** The records **
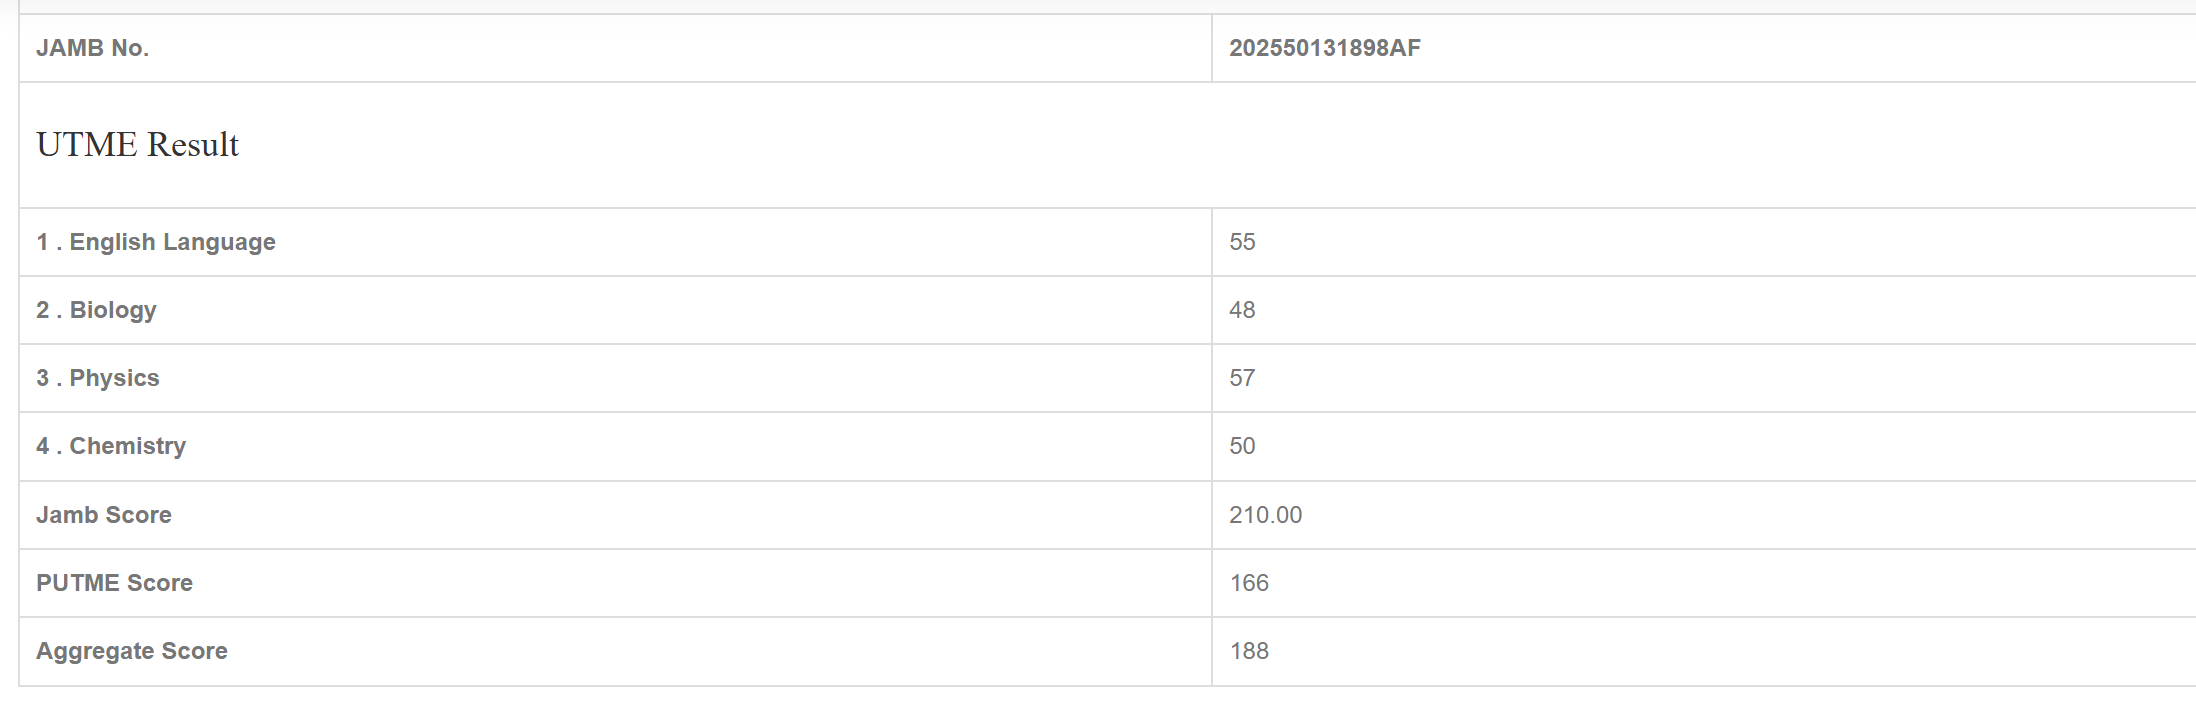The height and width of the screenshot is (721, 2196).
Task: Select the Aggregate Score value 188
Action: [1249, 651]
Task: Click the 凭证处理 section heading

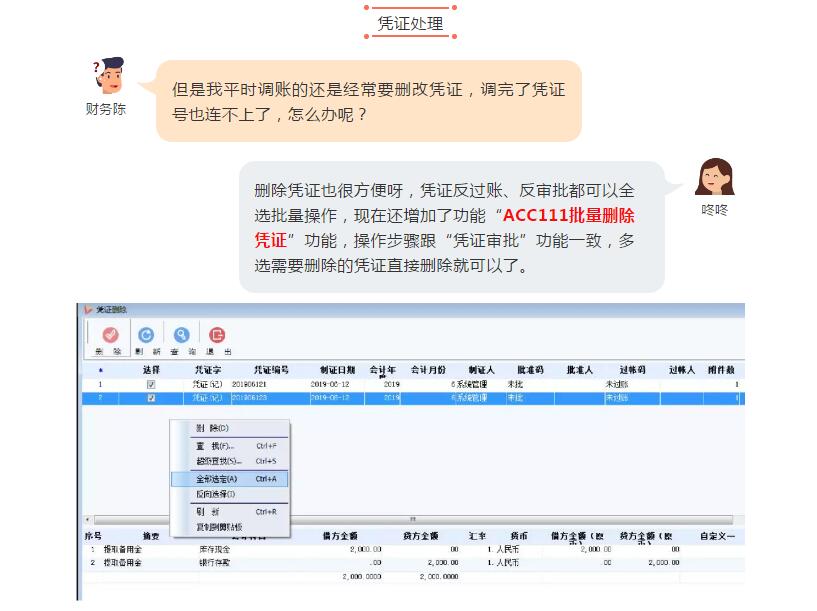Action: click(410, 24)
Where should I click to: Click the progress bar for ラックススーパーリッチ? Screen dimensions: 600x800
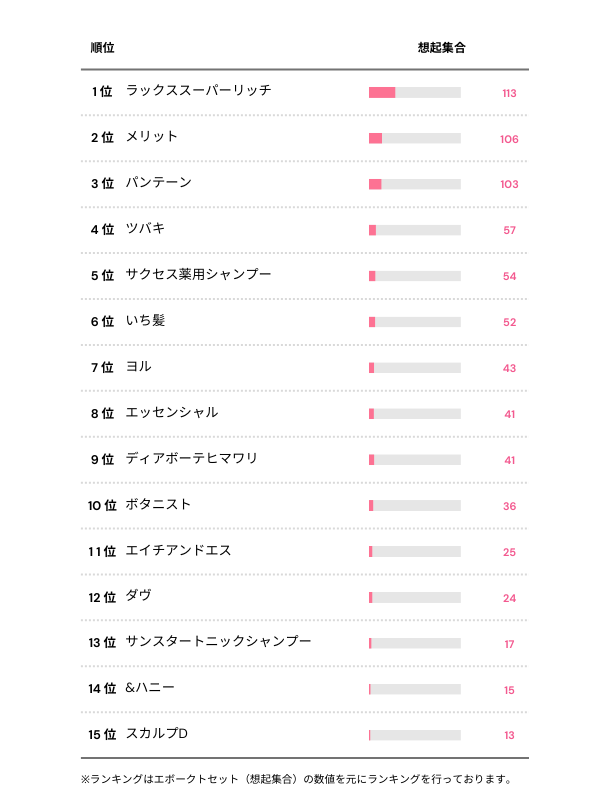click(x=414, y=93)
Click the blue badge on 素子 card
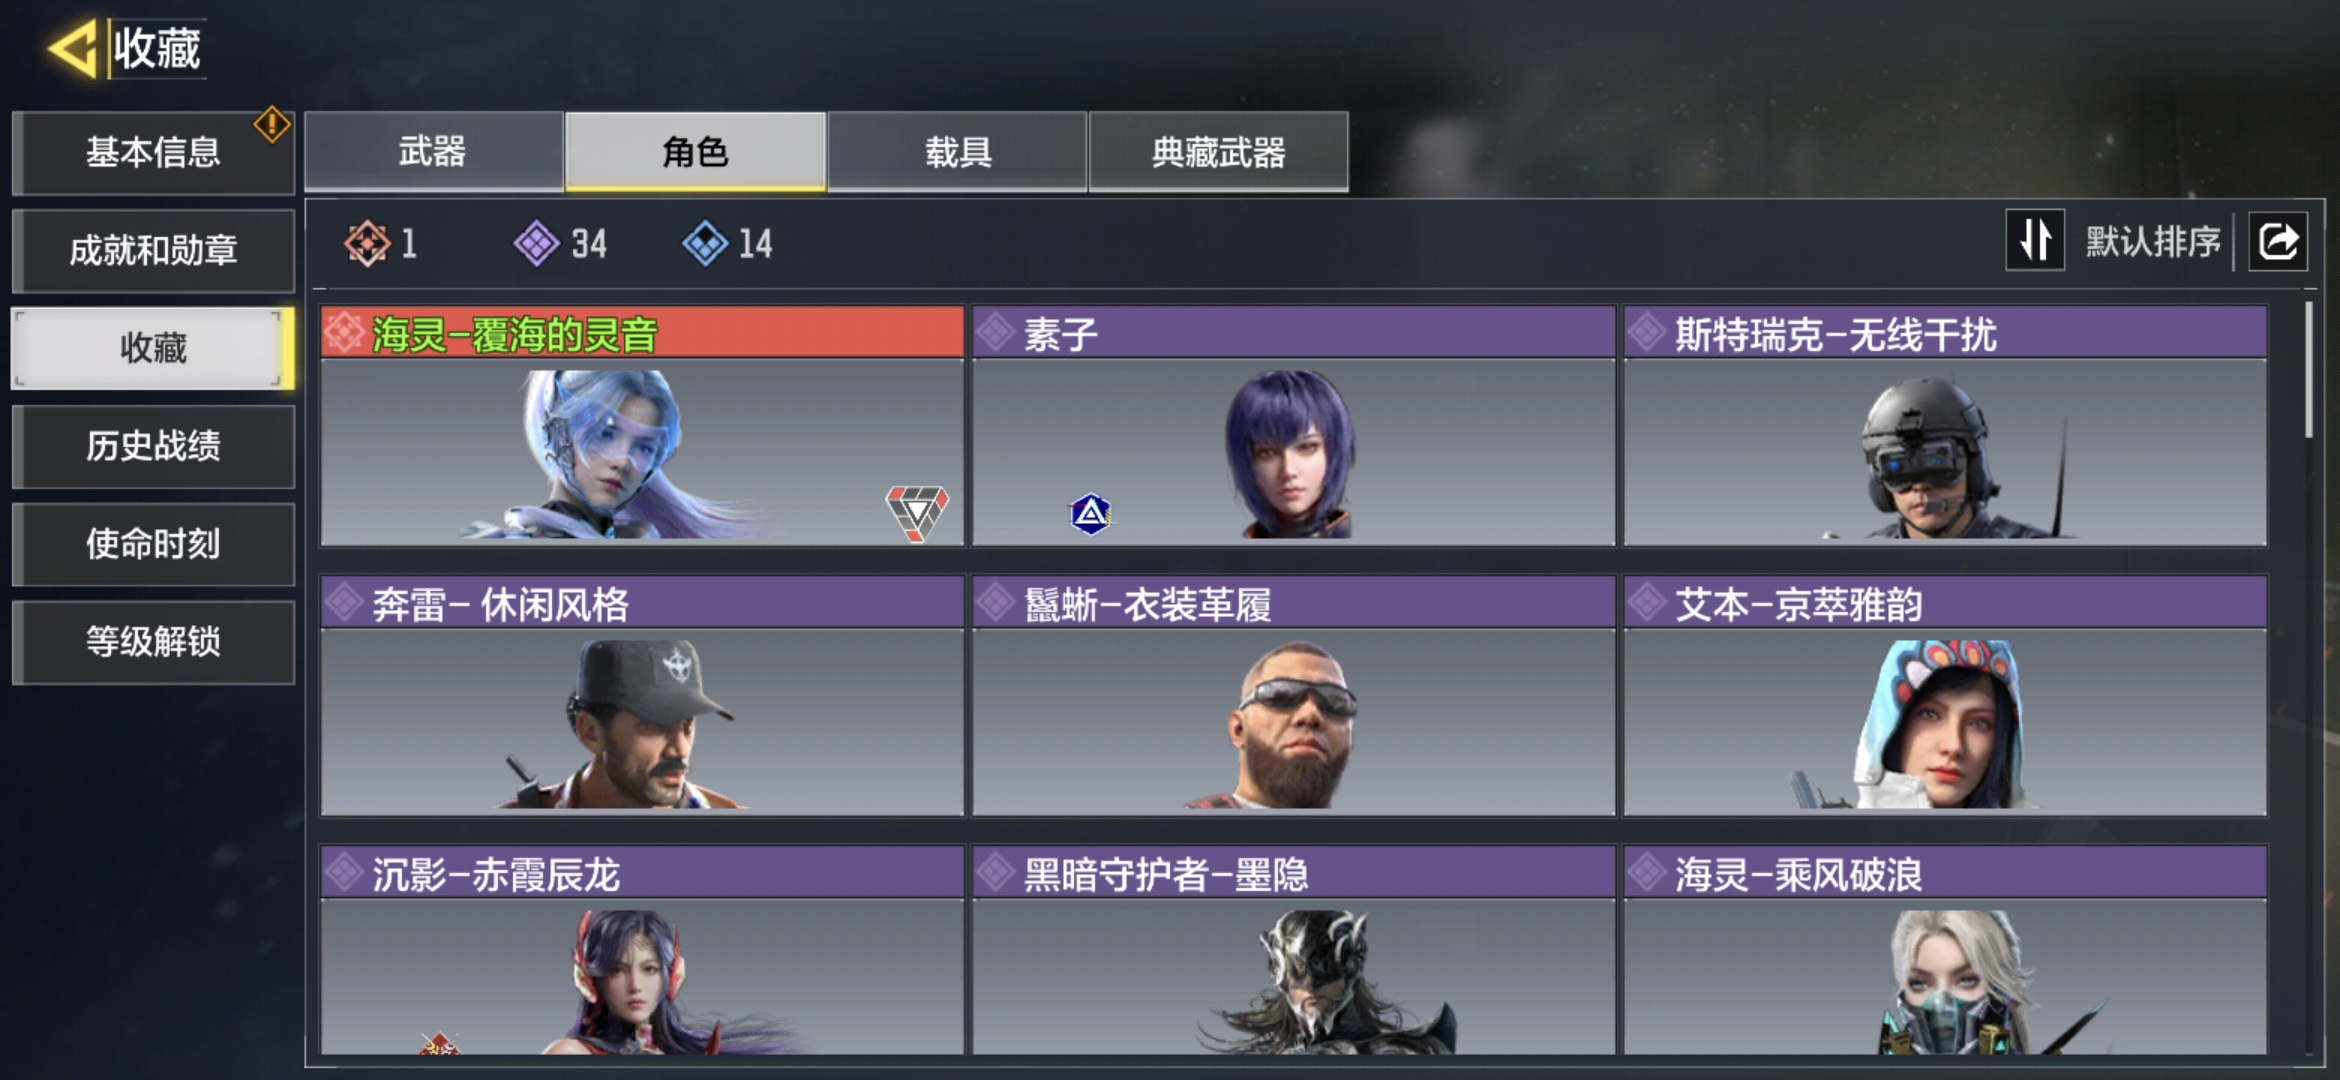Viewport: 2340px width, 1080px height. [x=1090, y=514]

** Exercise instructions **
Extract exactly the lines above from the line containing "Task: Click the 凭证处理 section heading" through the last one, both ends included, but not the pictures.

** Written response **
Task: Click the 凭证处理 section heading

Action: click(410, 24)
Where should I click to: Click the progress bar for ラックススーパーリッチ? Screen dimensions: 600x800
click(x=414, y=93)
Click the blue badge on 素子 card
Viewport: 2340px width, 1080px height. [x=1090, y=514]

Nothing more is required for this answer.